Jean’s lavender is just opening and she generously gave me some to take home so I could share some techniques. I don’t make much, we are a two person household. I do like to have some on hand as autumn arrives so that that last hint of summer stays just a little longer.
Expressing your gratitude for the life force of what you are taking helps keep a connected awareness to your actions. Lay the stocks out to rest for 15 minutes to allow little critters to find a new home.
Choose healthy unblemished plant parts for infusing and remember to label and date all those containers so you know what you are looking at in September.
Let’s start with lavender sugar.
Place some blossoms on the sugar. Add additional sugar and more blossoms. Repeat until your supply of blossoms is used up, starting and finishing with sugar.
Store in a dark cool place. The blossoms will dry out and the sugar will become infused after several weeks.
It is possible to sift out the blossoms. I tend to leave them in the jar until I have a use for the sugar. Sometimes the blossoms go in as well (cookies), sometimes not (beverages).
A good white wine vinegar and a jar will get you started. Fill a jar half full and slightly packed with blossoms, leaves or a combination. Top with vinegar and sit in a warm sunny location for three weeks, shaking every so often.
If the lid on the jar is metal, place some wax paper between the jar and the lid to stop any interaction with the vinegar.
It is possible to use dried culinary lavender but fresh is so nice when available.
Taste for strength of infusion; sieve and bottle in glass or plastic. Store in a dark cool place. If you are thinking about gifts and the timing is right, add one fresh piece into the final bottles vinegar as decoration.
Lavender in oil
This option will take a little longer as it is best to dry the buds first. Fresh, moist ingredients in oil run the risk of containing botulism. High sugar content makes it difficult for botulism for grow and acidic ph will kill it. Oil however is a different matter. Dried ingredients are much safer if you’re going to go with the let sit a few days/weeks method. Gather the stocks together and wrap with a rubber band or string. Hang upside down somewhere warm and dry. Once the blossoms are dry, crumble and add to the oil.

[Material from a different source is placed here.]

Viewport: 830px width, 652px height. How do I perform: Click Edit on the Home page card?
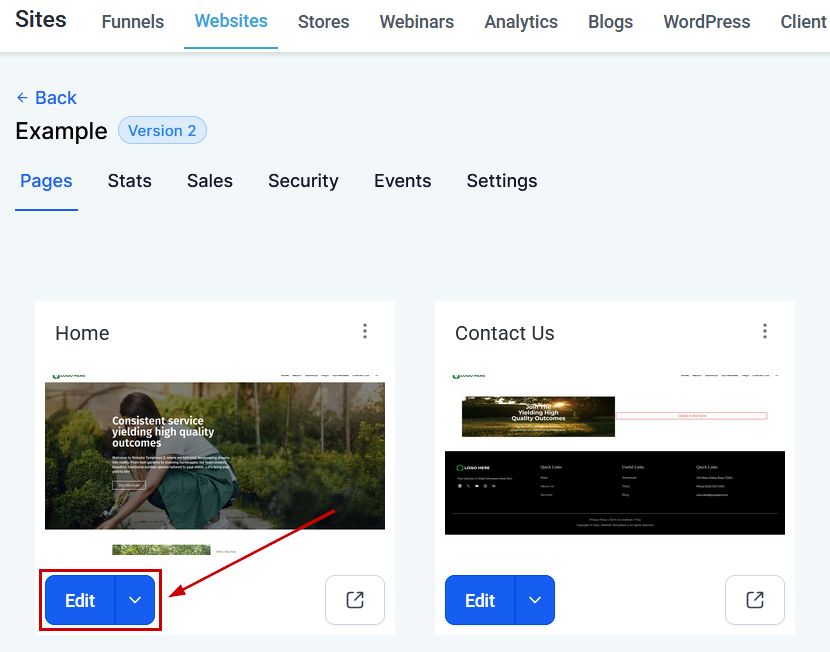point(80,600)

Choose a good non or lightly flavoured oil, such as avocado, sunflower, canola or almond. Fill a sterilized dry mason jar with dried blossoms to about half full, slightly packed and top with oil. Do not add water in any way to the mixture. Leave about an inch at the top to deal with expansion, close with secure lid and store in a dark place. Shake the contents every so often and return to the shelf. The oil will be ready in six to eight weeks. A couple of drops of Vitamin E can be used as a preservative.
I am going to stop there as the oil is currently sitting and towards the end of August there will be an additional post about using the infused oil.
There you have it three different ways to preserve the aroma and qualities of lavender for use in the coming months.
Lavender sugar with dried Lemon Balm (tea) makes a lovely summer hostess gift. The sugar can also be sprinkled on cookies, used in whipped cream and added to lemonade. Lavender vinegar can be added to salad dressing and also works as flea spray, window cleaner, fabric softener and is lovely and soothing in a bath.